World Class Security
The utilization of data is crucial in enhancing the usefulness of the products and services we utilize. We prioritize adhering to top-notch security protocols and adopting responsible approaches towards handling data.
Our Security Principles
In addition to our array of certifications and affirmations, our unwavering commitment to upholding the highest security standards is evident through our strict adherence to the guidelines established by esteemed organizations such as the National Institute of Standards and Technology (NIST), Center for Internet Security (CIS), and International Organization for Standardization (ISO).
Contained within this comprehensive Security Center, you will discover an extensive repository of valuable information pertaining to the fundamental security principles, meticulous data privacy policies, and meticulous compliance practices that form the bedrock of our approach to developing data products. This commitment commences right from the very inception of the design phase, ensuring that our products are fortified with robust security measures every step of the way. By aligning ourselves with these industry-leading standards, we strive to inspire trust and confidence in the security and integrity of our data products.

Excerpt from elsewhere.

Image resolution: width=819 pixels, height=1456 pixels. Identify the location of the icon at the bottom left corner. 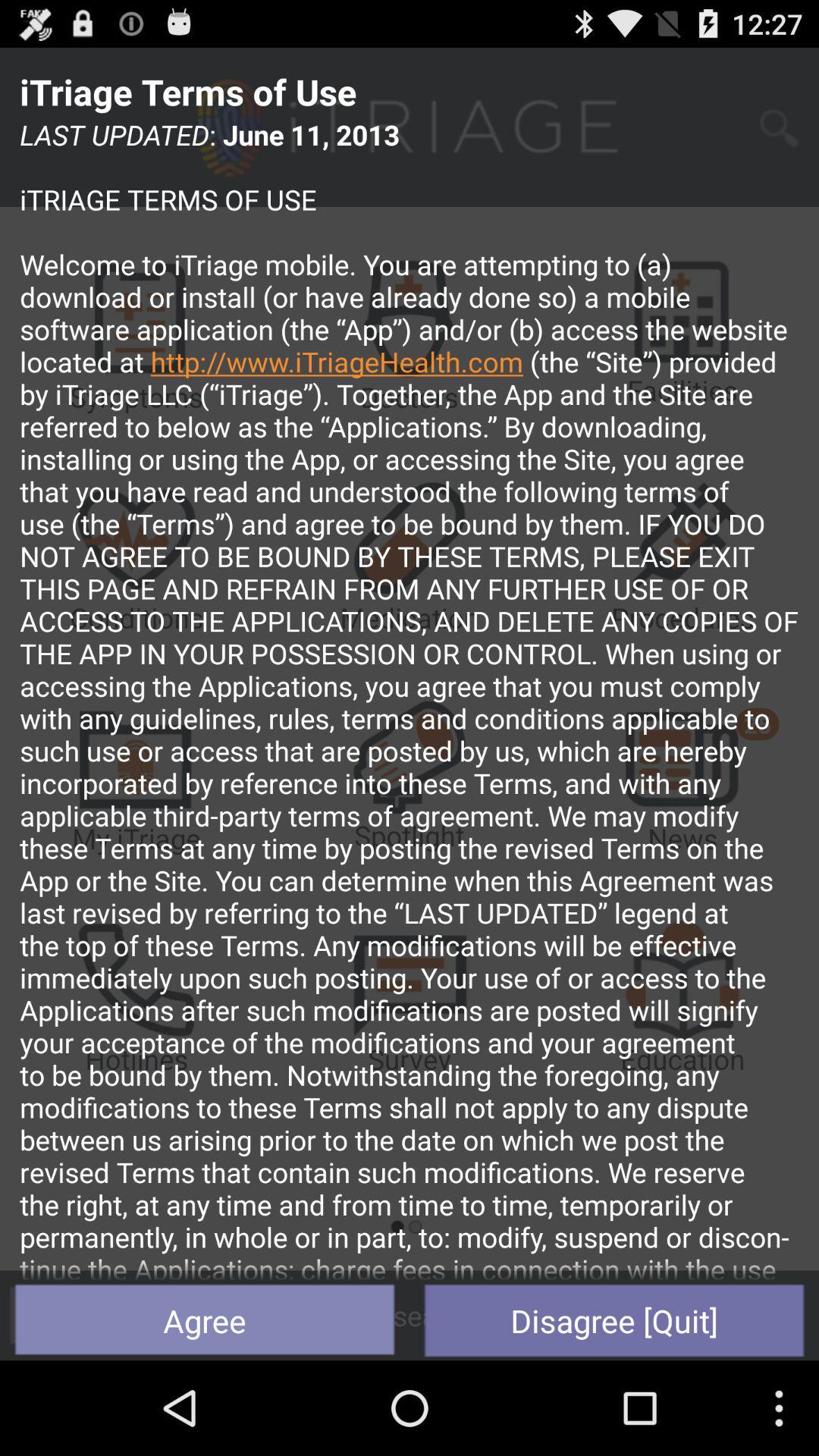
(205, 1320).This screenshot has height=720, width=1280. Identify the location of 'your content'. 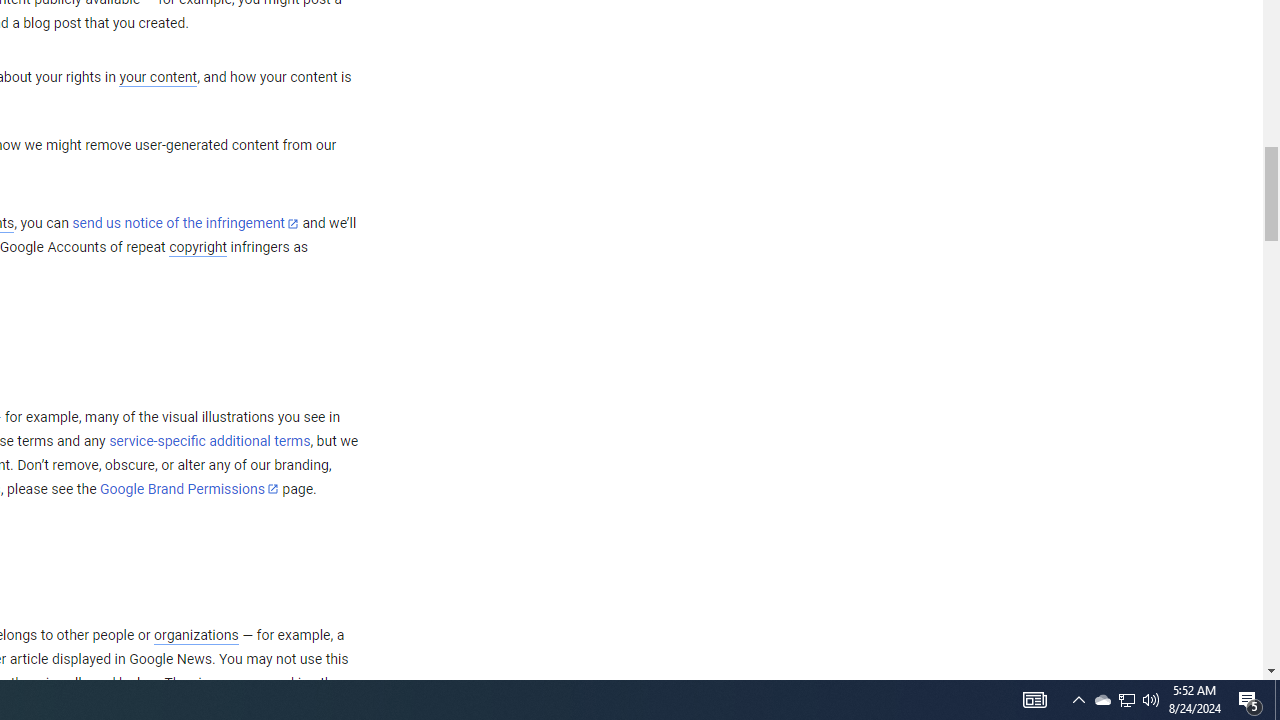
(157, 77).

We prioritize information security with encryption for data at rest and in transit. Our data union adheres to FIPS 140-2 encryption standards and maintains 24/7 monitoring for vulnerabilities and malware. We enforce time-based access controls to limit internal access to critical tools and resources.
We take measures to protect data from improper modification, ensuring that information remains unaltered and has not been deleted or tampered with in an unauthorized and undetectable manner.

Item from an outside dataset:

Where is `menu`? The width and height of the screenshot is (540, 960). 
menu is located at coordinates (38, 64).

Our data is designed for high availability, distributed across multiple availability zones, and backed up in different regions. We utilize auto scaling techniques to optimize performance and ensure maximum availability for our customers.
Certifications and attestations
We maintain a comprehensive suite of certifications and attestations to further demonstrate our commitment to security and privacy.
SOC 2 Type 2
We are compliant with SOC 2 Type 2 as defined by the American Institute of Certified Public Accountants (AICPA).

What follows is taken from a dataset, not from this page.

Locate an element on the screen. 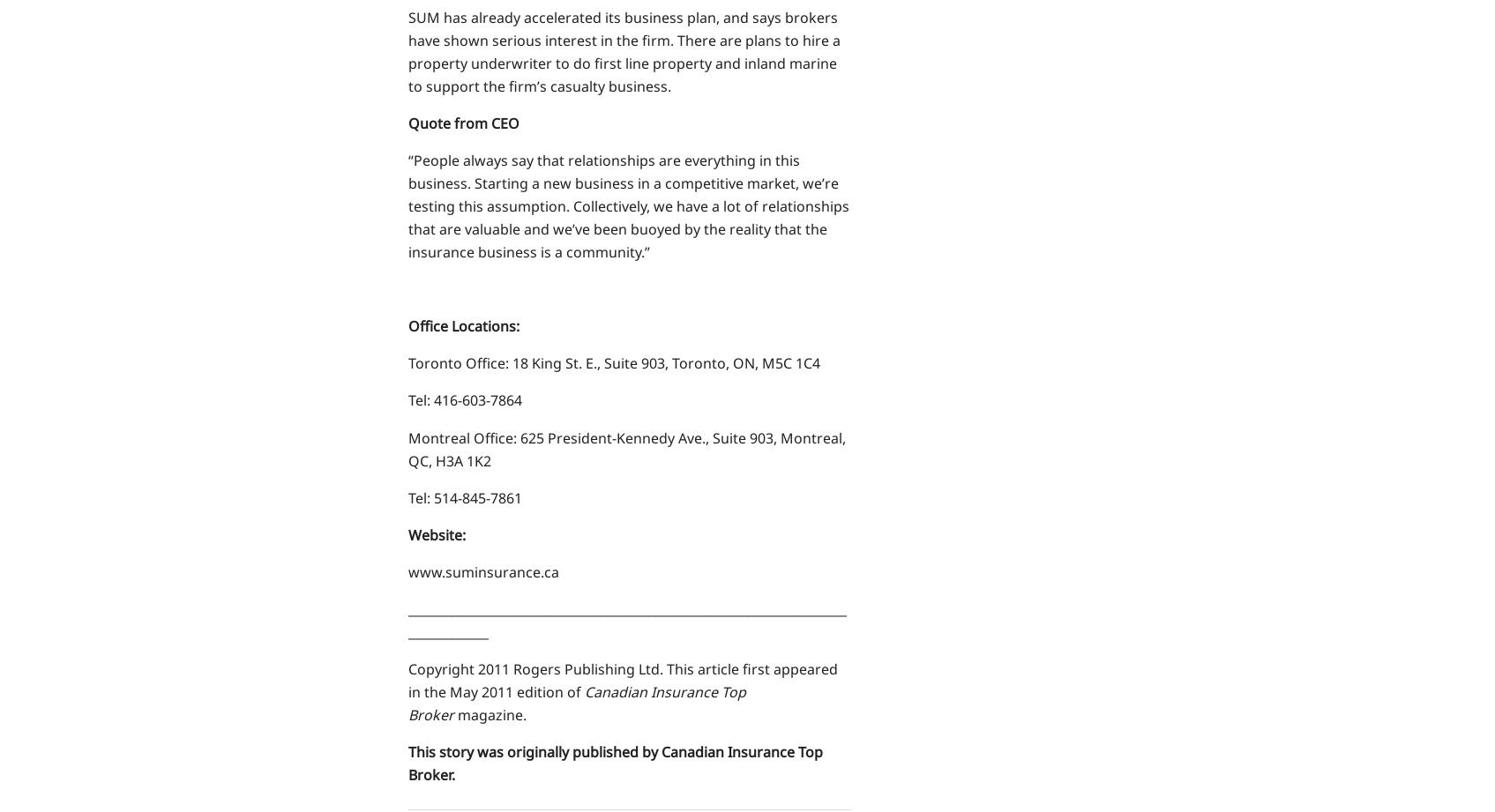  'Toronto Office: 18 King St. E., Suite 903, Toronto, ON, M5C 1C4' is located at coordinates (407, 362).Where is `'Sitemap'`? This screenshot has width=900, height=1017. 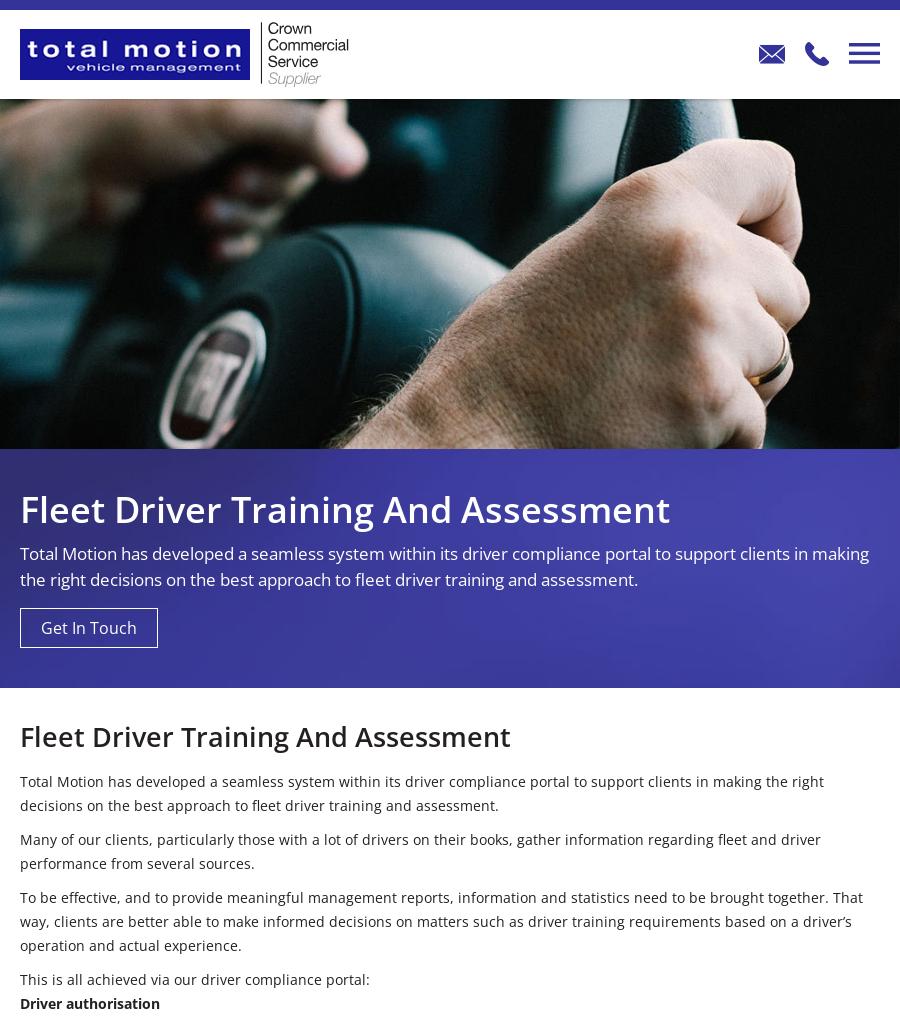
'Sitemap' is located at coordinates (692, 617).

We have enhanced our products, processes, and procedures to ensure HIPAA-compliance.
Owl employs various measures to safeguard the security of our data and prevent unauthorized access. To ensure the protection of our platform, we adhere to a comprehensive continuous monitoring program. This program encompasses the development of proactive and detective capabilities, allowing us to promptly identify and respond to any potential security threats. In addition, we have implemented an Incident Response Policy that assesses the severity of security incidents and outlines a well-defined plan to mitigate any issues that may arise. Rest assured, even in the unlikely event of a breach, we have robust measures in place to maintain the security of our data.
Monitoring Data Systems
security and monitoring of our customer data and infrastructure are of paramount importance at Owl. We rely on AWS and Elastic Cloud data centers to host our customer data and production systems. AWS, known for adhering to industry best practices, maintains stringent standards for monitoring access to Owl' data. For detailed insights into the physical security measures implemented by AWS, we encourage you to refer to their comprehensive physical security white paper. Rest assured, we prioritize the safeguarding of your data and leverage trusted platforms to ensure its protection.
Incident Event Management
As outlined in Owl's internal Business Continuity and Disaster Recovery Plan, regular penetration tests are conducted on external networks on a quarterly basis. AWS offers a dynamic cloud environment capable of deploying applications, monitoring for failures, and recovering any failed platform components. Backup files are securely stored with redundancy across multiple availability zones and are encrypted for added protection. In the event of significant incidents, Owl is committed to notifying affected individuals within 24 hours of a determination being made.
Owl's data is distributed across two AWS availability zones, specifically the Oregon and Northern California locations. This strategic distribution enhances the stability of our infrastructure by incorporating redundant servers. Our platform is equipped with sophisticated mechanisms that can promptly detect any non-operating or degraded state. In such cases, it automatically scales within the alternate zone to ensure uninterrupted availability and responsiveness of our services.